▶ What the task requires
Transcribe each entry exactly, without pictures.

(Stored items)
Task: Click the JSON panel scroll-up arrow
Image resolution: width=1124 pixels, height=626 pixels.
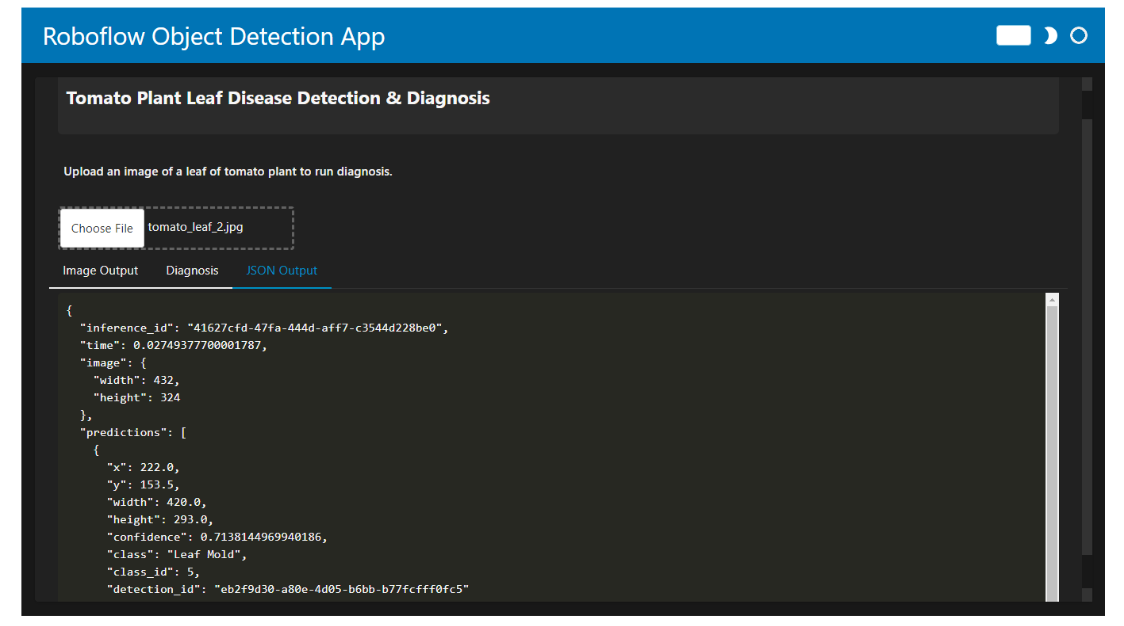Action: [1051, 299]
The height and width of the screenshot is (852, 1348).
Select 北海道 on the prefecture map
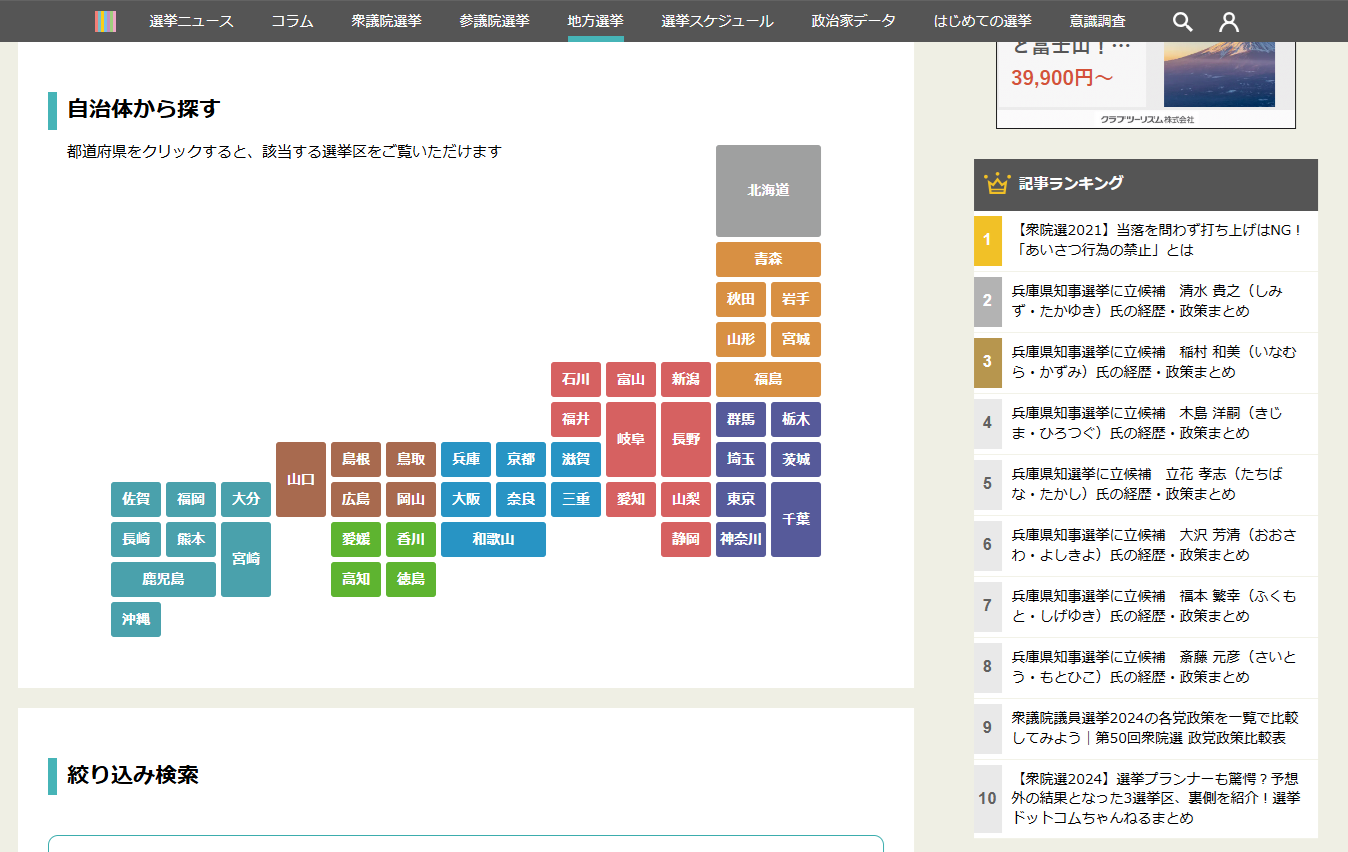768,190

▶ Written response
Task: Click the JSON panel scroll-up arrow
Image resolution: width=1124 pixels, height=626 pixels.
Action: [1051, 299]
The height and width of the screenshot is (852, 1348).
Select 北海道 on the prefecture map
768,190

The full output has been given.